Die bevorstehende Nationalratswahl im November 2002 bot Gelegenheit, mit der Wirtschaftspolitik der Regierung abzurechnen.

Während es bei der FPÖ schwerfiel, zu erkennen, wofür sie wirklich steht, wurden von der ÖVP auf ihren Plakaten als Meilensteine der Regierungstätigkeit die Einführung des Kindergeldes, die Abfertigung Neu, die Hochwasserhilfe, ein Konjunkturpaket sowie die Initiative zur Jugendbeschäftigung hervorgehoben. All das lässt uns, pointiert ausgedrückt, fragen, ob wir in den letzten Jahren von einer konservativ-liberalen oder einer traditionell-sozialdemokratischen Mannschaft regiert wurden.

Der finanzpolitische Rahmen

Gemäß dem Bericht des Staatsschuldenausschusses beträgt die Verschuldung der Republik bereits mehr als 15.000,-- Euro pro Kopf.
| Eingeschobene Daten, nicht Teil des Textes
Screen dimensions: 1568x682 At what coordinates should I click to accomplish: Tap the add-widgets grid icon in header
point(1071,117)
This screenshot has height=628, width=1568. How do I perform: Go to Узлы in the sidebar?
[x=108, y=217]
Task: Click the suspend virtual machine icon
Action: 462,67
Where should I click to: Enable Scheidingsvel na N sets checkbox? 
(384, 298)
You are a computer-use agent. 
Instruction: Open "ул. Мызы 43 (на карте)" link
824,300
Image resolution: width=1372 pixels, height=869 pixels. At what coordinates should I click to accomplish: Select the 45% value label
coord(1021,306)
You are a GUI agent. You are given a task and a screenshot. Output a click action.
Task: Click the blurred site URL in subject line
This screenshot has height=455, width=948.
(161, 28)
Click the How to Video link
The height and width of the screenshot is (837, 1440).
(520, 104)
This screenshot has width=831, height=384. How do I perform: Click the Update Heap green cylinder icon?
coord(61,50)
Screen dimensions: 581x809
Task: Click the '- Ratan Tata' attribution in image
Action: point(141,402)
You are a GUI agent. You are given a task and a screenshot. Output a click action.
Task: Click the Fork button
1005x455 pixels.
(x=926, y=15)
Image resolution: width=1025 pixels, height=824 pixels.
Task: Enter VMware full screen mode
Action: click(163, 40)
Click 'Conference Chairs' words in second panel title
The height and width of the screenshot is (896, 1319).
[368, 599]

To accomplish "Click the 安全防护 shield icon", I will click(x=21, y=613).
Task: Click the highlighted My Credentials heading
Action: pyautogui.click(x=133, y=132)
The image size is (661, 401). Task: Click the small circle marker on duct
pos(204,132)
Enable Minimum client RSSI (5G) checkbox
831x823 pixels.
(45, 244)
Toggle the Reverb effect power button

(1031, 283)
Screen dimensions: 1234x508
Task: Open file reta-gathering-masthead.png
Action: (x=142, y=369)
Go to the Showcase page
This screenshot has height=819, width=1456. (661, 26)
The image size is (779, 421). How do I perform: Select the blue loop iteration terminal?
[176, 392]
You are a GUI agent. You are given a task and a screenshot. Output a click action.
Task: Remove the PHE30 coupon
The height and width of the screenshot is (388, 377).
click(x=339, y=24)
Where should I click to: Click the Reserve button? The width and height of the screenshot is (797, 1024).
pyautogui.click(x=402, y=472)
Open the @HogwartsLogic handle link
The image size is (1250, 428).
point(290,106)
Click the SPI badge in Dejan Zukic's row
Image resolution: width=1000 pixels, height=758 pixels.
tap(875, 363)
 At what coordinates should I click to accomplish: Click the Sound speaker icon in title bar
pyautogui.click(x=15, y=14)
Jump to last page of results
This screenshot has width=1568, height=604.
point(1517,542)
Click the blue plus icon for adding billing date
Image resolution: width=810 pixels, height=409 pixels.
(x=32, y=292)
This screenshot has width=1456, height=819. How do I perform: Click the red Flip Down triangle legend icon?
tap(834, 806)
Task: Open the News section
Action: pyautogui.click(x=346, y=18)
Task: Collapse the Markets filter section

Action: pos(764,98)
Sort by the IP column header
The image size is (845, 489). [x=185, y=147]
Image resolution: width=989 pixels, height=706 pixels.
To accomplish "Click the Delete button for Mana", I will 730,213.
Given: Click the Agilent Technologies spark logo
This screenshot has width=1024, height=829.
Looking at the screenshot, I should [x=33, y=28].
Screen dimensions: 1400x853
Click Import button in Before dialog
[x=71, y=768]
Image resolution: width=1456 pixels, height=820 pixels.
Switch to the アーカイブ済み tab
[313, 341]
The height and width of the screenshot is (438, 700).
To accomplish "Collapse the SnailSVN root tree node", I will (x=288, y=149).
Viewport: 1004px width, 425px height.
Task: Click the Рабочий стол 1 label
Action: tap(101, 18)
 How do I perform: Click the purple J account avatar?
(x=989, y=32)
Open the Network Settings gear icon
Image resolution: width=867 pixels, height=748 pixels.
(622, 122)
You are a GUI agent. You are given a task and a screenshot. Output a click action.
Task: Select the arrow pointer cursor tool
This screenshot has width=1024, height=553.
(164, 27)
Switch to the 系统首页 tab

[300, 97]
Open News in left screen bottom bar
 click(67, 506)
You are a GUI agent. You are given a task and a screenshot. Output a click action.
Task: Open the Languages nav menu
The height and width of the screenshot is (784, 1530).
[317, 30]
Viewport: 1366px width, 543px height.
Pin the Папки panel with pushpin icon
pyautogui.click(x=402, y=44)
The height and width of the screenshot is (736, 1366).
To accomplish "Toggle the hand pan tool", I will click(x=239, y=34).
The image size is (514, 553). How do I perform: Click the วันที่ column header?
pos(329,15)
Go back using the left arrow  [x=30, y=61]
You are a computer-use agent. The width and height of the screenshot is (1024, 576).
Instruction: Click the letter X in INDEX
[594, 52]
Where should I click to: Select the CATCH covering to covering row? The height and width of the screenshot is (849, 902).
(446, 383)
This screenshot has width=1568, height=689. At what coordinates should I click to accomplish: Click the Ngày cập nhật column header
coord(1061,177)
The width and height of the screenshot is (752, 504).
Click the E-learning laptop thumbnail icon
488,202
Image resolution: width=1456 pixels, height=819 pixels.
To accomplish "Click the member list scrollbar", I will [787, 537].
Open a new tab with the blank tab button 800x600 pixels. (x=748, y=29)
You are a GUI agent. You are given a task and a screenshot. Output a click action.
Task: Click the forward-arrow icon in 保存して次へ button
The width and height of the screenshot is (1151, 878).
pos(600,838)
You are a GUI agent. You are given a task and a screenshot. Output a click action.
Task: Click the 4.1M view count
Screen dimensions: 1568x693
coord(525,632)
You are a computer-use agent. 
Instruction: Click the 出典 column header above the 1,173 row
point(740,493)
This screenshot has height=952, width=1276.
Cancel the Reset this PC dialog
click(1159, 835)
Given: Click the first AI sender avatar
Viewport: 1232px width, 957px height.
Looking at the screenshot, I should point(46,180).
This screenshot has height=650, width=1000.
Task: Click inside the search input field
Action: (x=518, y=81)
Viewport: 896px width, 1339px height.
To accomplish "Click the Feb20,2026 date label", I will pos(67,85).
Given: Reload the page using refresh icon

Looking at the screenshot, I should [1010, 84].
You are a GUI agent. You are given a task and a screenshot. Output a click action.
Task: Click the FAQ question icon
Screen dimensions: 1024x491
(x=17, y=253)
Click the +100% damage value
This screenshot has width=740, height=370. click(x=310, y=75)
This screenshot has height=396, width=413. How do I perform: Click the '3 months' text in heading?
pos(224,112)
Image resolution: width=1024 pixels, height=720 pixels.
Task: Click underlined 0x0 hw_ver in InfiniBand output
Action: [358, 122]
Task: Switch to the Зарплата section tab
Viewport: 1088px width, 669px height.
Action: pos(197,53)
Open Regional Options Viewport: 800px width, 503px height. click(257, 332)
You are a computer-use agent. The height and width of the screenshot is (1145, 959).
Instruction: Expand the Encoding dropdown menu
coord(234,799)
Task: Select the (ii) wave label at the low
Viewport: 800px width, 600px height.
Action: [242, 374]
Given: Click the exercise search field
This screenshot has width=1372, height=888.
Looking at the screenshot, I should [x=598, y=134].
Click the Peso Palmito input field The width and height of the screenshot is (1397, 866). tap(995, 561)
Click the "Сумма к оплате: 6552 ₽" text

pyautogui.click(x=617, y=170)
Die Schuldensquote liegt bei über sechzig Prozent des Bruttoinlandsproduktes. Dieser Zustand soll geändert werden und die Kriterien von Maastricht dienen bekanntlich dazu, die EU-Staaten zur schrittweisen Verringerung ihrer Budgetdefizite anzuhalten. Hinter den klaren Stabilitätskriterien stand in erster Linie der seinerzeitige deutsche Finanzminister Theo Weigel. Er wollte beim Übergang von der D-Mark zum Euro sichergestellt haben, daß die Währung an Härte nichts verliert, wenn der Geltungsbereich des Euros jenen der D-Mark wesentlich übertrifft.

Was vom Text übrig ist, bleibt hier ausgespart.